La ciudad de los prodigios

Tenía razón Eduardo Mendoza cuando hablaba de Barcelona como de la ciudad de los prodigios. La alcaldesa antisistema ha resultado ser un submarino de los socialistas y el alcalde convergente que la precedió en el cargo, un benefactor de okupas. Afronto mi estupefacción con sentido del humor mientras observo cómo desfila un esperpéntico grupo de legionarios por la Vía Layetana reivindicando la España negra que Franco construyó a costa de millones de muertos y que tan bien representa el monumento clavado en medio del río Ebro que la mayoría de tortosinos, con su alcalde a la cabeza, ha decidido indultar pasándose la ley por el forro.

Diréis que el pacto de gobierno entre Ada Colau y Jaume Collboni ya se veía venir. Pero dejando de lado cuestiones como la estabilidad del gobierno de unos o la supervivencia política de otros, este matrimonio resulta difícil de entender, sobre todo cuando el PSC ha sido uno de los principales impulsores de este modelo de Barcelona que tanto critica BComú y contra el que Colau consiguió milagrosamente ganar las últimas elecciones. De hecho, no soy la única sorprendida: Alfred Bosch está tan disgustado que no tiene ni ánimos para seguir contando chistes que nadie entiende y la CUP ha buscado consuelo en la impresión de camisetas de protesta.

No han demostrado tener mucha vista los de BComú cuando han cedido a los espabilados socialistas el control de los distritos del Eixample, Sant Andreu y Sarrià-Sant Gervasi. No lleva Colau ni un año gobernando y ya se ha olvidado que los cambios políticos en Barcelona siempre han venido de los barrios porque, como recuerda el antropólogo Manuel Delgado, es aquí donde hiberna la esencia anarquista de esta conflictiva ciudad construida sobre la desigualdad. Sólo hace falta que una chispa provocada por un contenedor quemado la devuelva a la vida como lo demuestra la batalla campal en Gracia provocada por el salvaje desalojo del Banc Expropiat.

Y mientras que el PSC intenta recuperar el control de la ciudad desde los distritos pensando que el pez pequeño se come al grande, la fiscalía ha abierto diligencias a Xavier Trias por haber pagado durante un año con dinero público el alquiler del local ocupado de Travesera de Gracia. Dice el pobre exalcalde –que últimamente no gana para disgustos- que lo hizo para garantizar la paz social porque los okupas ya sabemos cómo las gastan cuando un mosso les abre la cabeza con la porra. Sin embargo, yo, que soy muy mal pensada, sospecho que lo hizo para ahorrarse un nuevo Can Vies en uno de los feudos tradicionales de voto convergente a unos pocos meses vista de los comicios.

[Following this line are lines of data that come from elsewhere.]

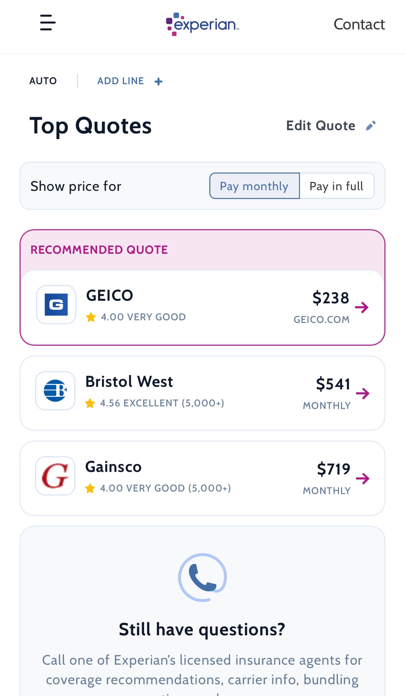Click the phone icon above Still have questions
Screen dimensions: 405x696
(x=202, y=577)
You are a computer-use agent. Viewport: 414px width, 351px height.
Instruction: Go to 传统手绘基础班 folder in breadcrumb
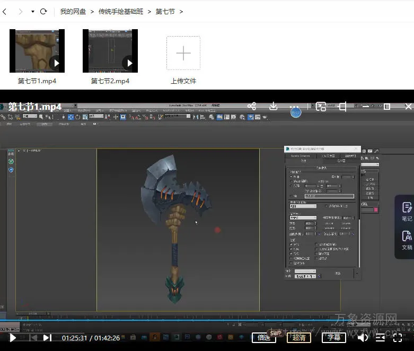(x=121, y=11)
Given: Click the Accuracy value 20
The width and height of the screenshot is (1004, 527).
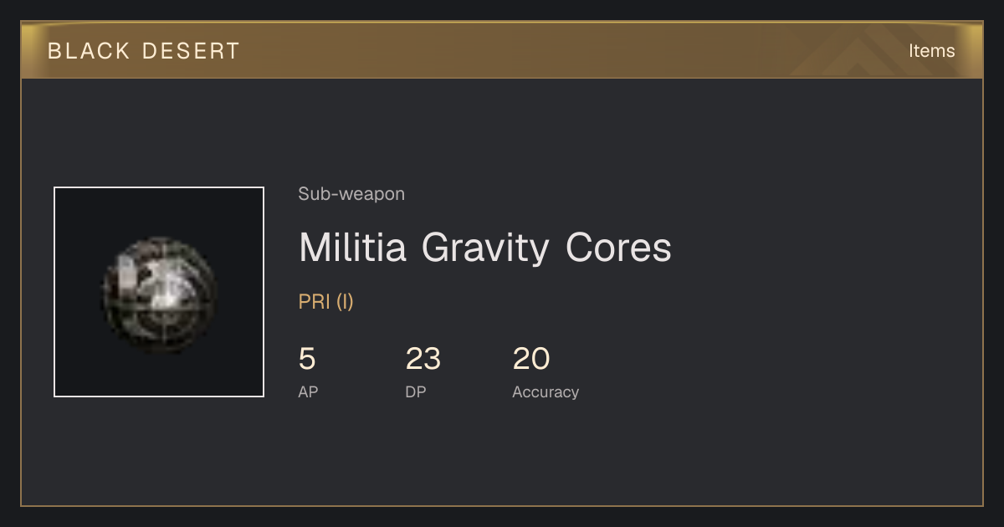Looking at the screenshot, I should [x=531, y=359].
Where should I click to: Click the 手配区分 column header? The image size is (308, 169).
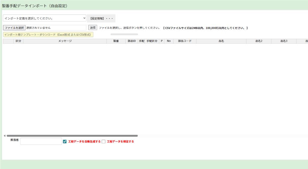(152, 41)
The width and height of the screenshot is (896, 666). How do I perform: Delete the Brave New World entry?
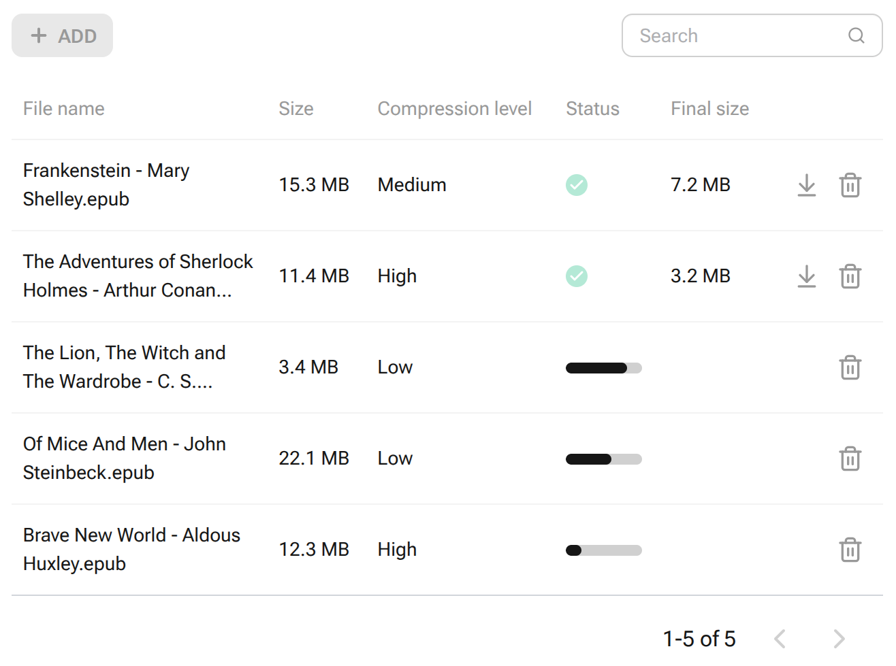coord(850,550)
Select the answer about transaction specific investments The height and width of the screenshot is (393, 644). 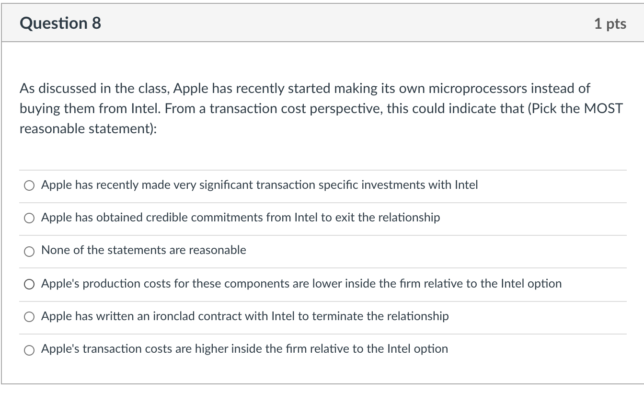pos(259,185)
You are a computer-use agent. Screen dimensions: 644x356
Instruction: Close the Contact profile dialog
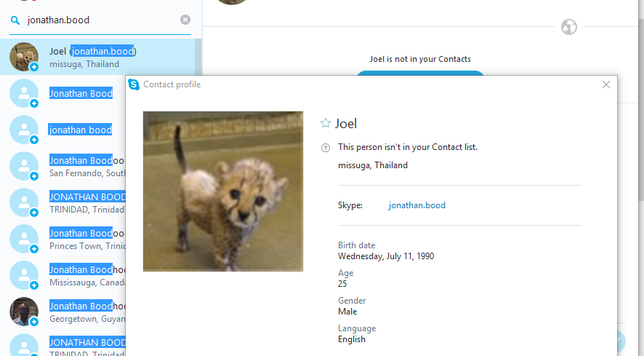click(605, 84)
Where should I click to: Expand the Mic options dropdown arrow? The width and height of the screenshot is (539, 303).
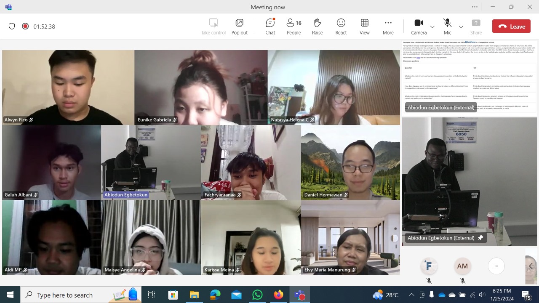pos(461,27)
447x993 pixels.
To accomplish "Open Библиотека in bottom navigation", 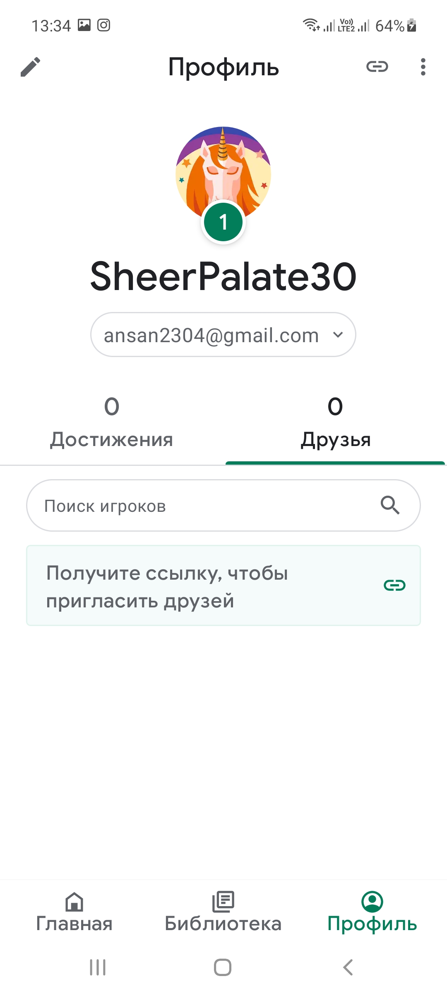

Esto de disponer del dinero de los demás como si fuera propio es un vicio bastante extendido entre los políticos independientemente del color y la patria que defiendan. Trias es el ejemplo: no contento con haber sido el alcalde mejor pagado del país, no ha dudado en zamparse gambas, almejas y cabrito en el comedor privado del edificio de Sant Miquel a cargo del erario público. Con los impuestos de los barceloneses también ha viajado a Menorca para asistir al bodorrio de la hija de Artur Mas y ha pagado el alquiler, los suministros, los gastos municipales, las derramas de la comunidad y los desperfectos de un antro lleno de subversivos que nunca le han votado y que han preferido ignorar quién pagaba la fiesta.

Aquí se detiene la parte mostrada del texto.